A hearing was scheduled again for June 10, but the minister left the country on June 9 to source sniffer dogs and body scanners from the Netherlands.
The Home Ministry had sent a letter to the Criminal Court informing Judge Didi of Naseer’s absence on June 10, but Didi decided to go ahead with the hearing.
He argued the minister’s absence was unacceptable given his previous absence on May 25, and warned Naseer’s lawyer Adam Asif that action would be taken if the minister fails to attend the next hearing scheduled for June 12.
“I sincerely appeal to you not to force us to have the minister placed under detention and presented to court,” Didi said.
If convicted, Naseer faces banishment, imprisonment or house arrest not exceeding six months or a fine not exceeding MVR150 (US$ 10) under article 88(a) of the penal code.

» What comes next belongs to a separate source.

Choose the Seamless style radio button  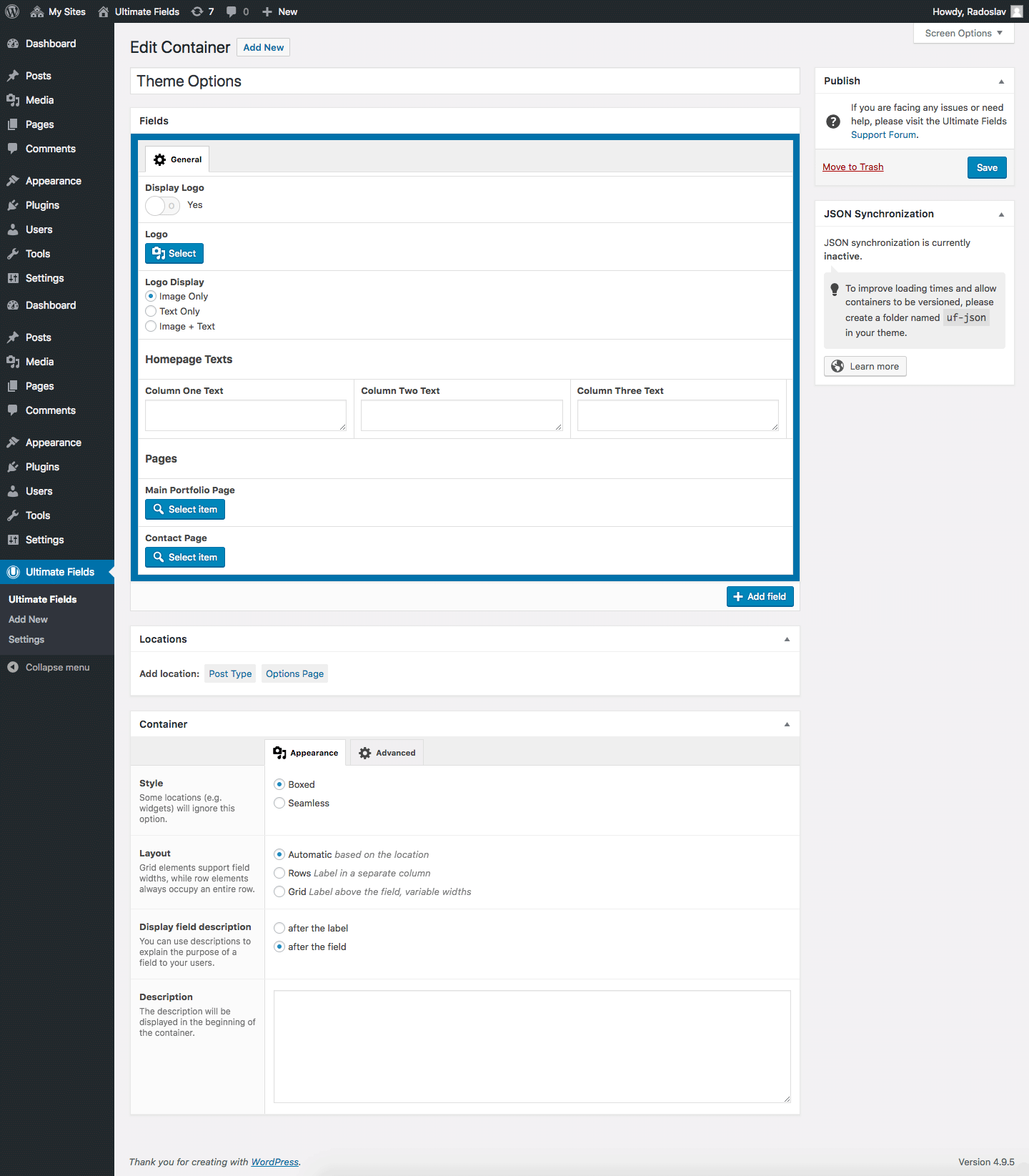coord(279,803)
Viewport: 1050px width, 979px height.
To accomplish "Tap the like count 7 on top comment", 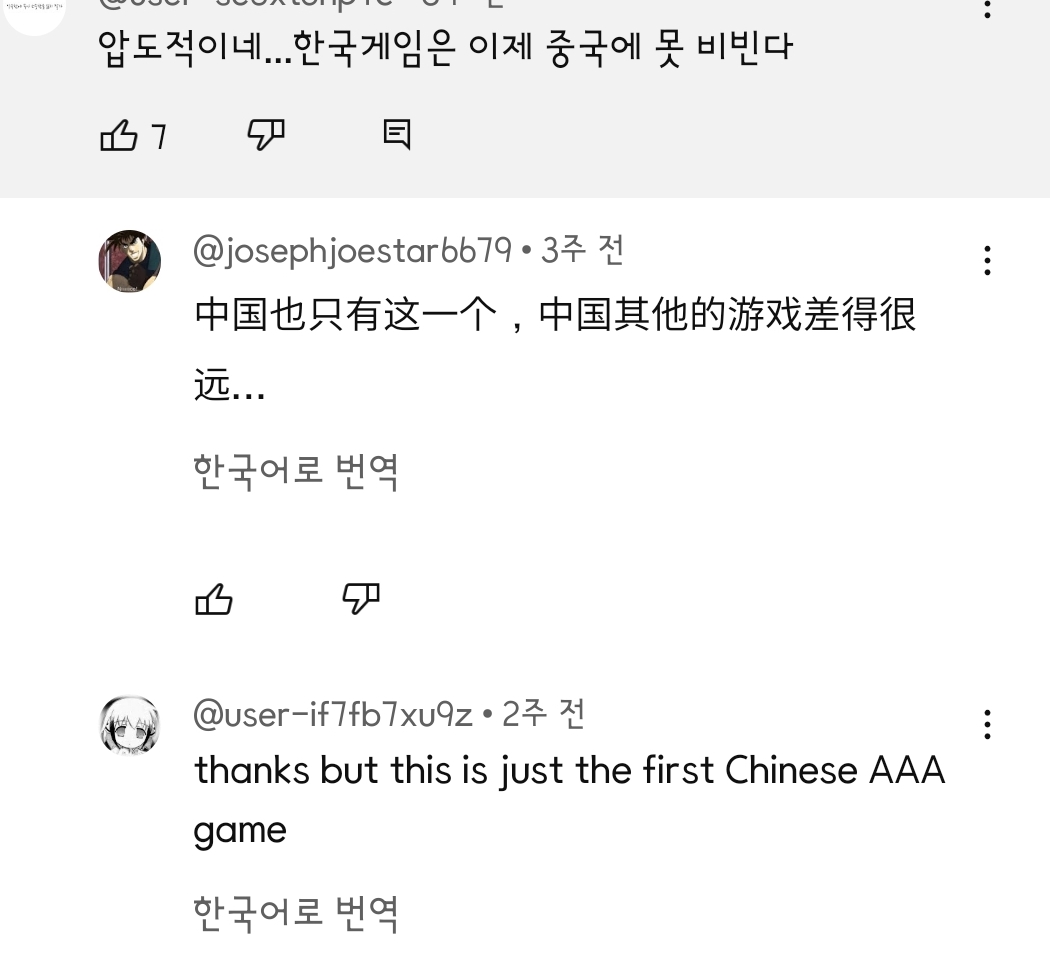I will [x=158, y=136].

Naseer was appointed as Home Minister on a cabinet slot allocated for the Jumhooree Party (JP) on a now defunct coalition agreement with ruling Progressive Party of the Maldives (PPM).
Two other ministers appointed on JP slots have switched to the PPM and its ally Maldivian Development Alliance (MDA) following the dissolution of the coalition.
On January 23, 2012, Naseer told anti-government demonstrators in front of the Maldives Monetary Authority building that they should use tactics to tire out the soldiers on duty before climbing into the military barracks, at which point “the people inside will be with us.”
“From today onward, we will turn this protest into one that achieves results,” Naseer had said.
“We know how people overthrow governments. Everything needed to topple the government of this country is now complete.”
After he was questioned by the police in September 2012, Naseer told the press that “there will be no evidence” to prove he committed a criminal offence.
“In my statement I did not mention where to place the ladders or where to climb in using the ladders.” Naseer had said.